## EXERCISE BRIEF
The range runs from the line containing "This screenshot has width=644, height=326." to the last line of the entries. Restate those lines word for word, without the pictures.
===== RECORDS FOR PROCESSING =====
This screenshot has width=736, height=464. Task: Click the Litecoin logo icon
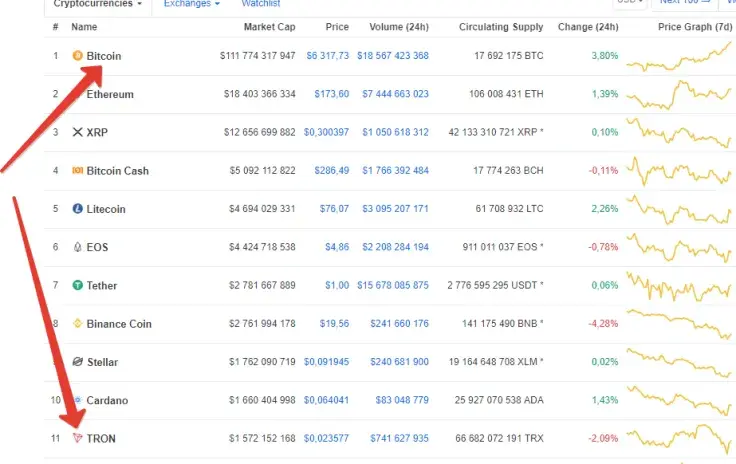click(78, 209)
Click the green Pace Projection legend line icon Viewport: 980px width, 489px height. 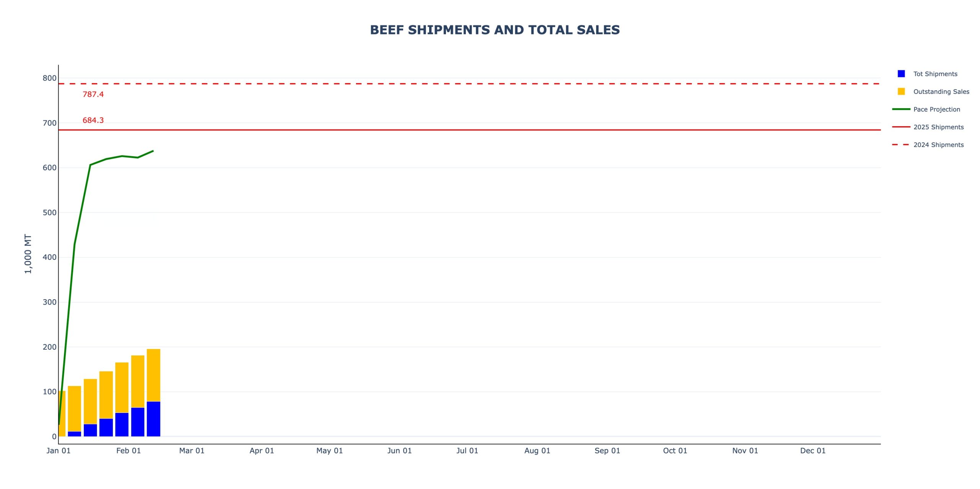[901, 109]
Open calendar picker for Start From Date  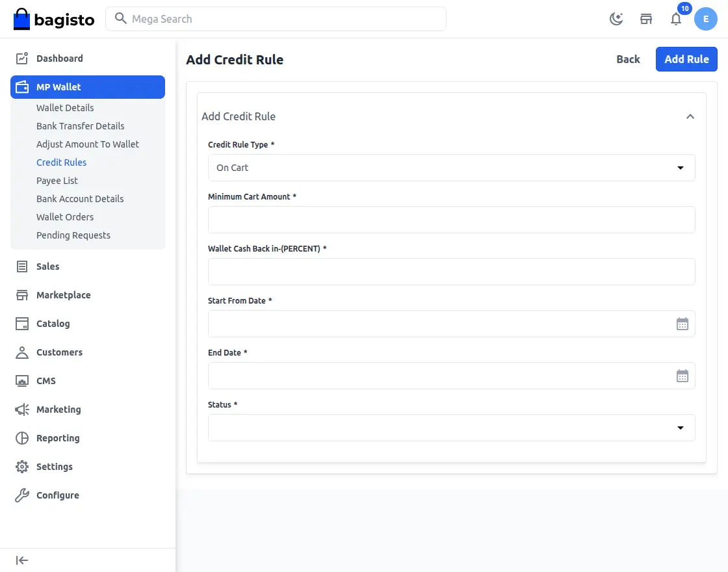682,324
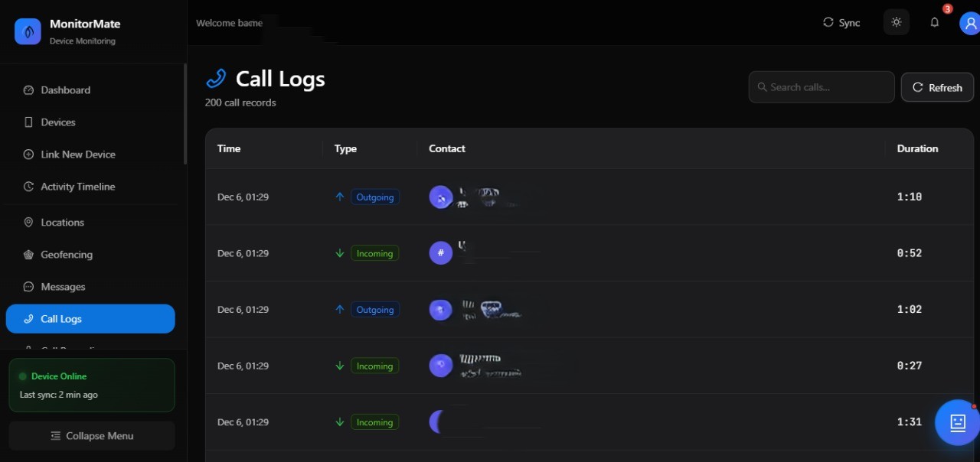Click the Locations map pin icon
Image resolution: width=980 pixels, height=462 pixels.
pos(28,222)

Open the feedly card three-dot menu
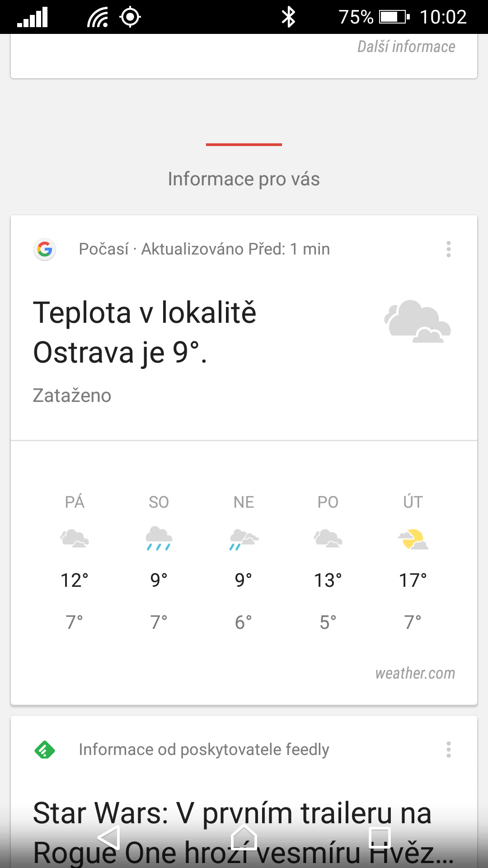pos(448,750)
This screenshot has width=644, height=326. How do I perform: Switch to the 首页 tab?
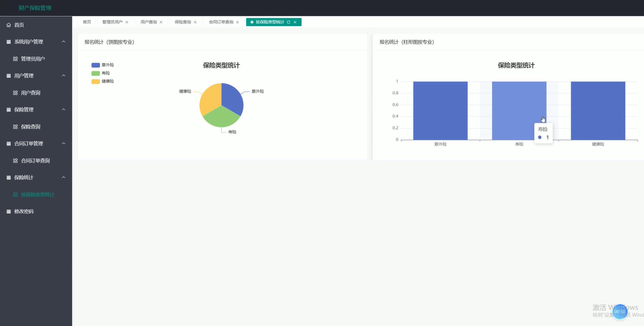point(87,22)
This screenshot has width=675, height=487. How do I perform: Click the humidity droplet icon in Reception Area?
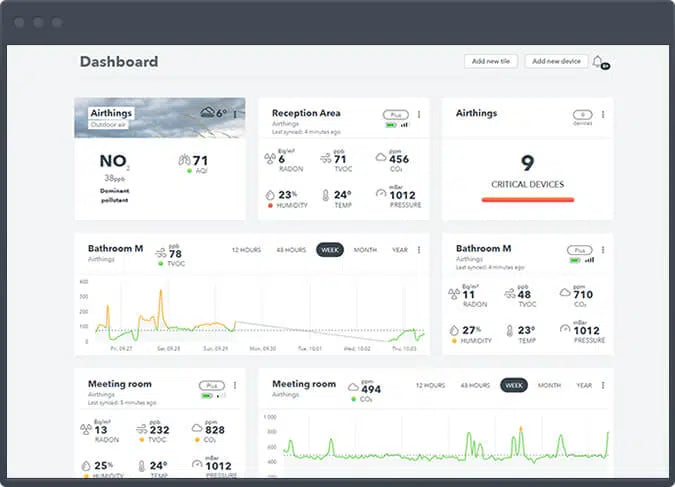[x=269, y=195]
=====
## ANSWER TO THIS TASK
This screenshot has width=644, height=326. How do I perform: Switch to the 首页 tab?
point(87,22)
This screenshot has width=675, height=487. How do I perform: Click the humidity droplet icon in Reception Area?
[x=269, y=195]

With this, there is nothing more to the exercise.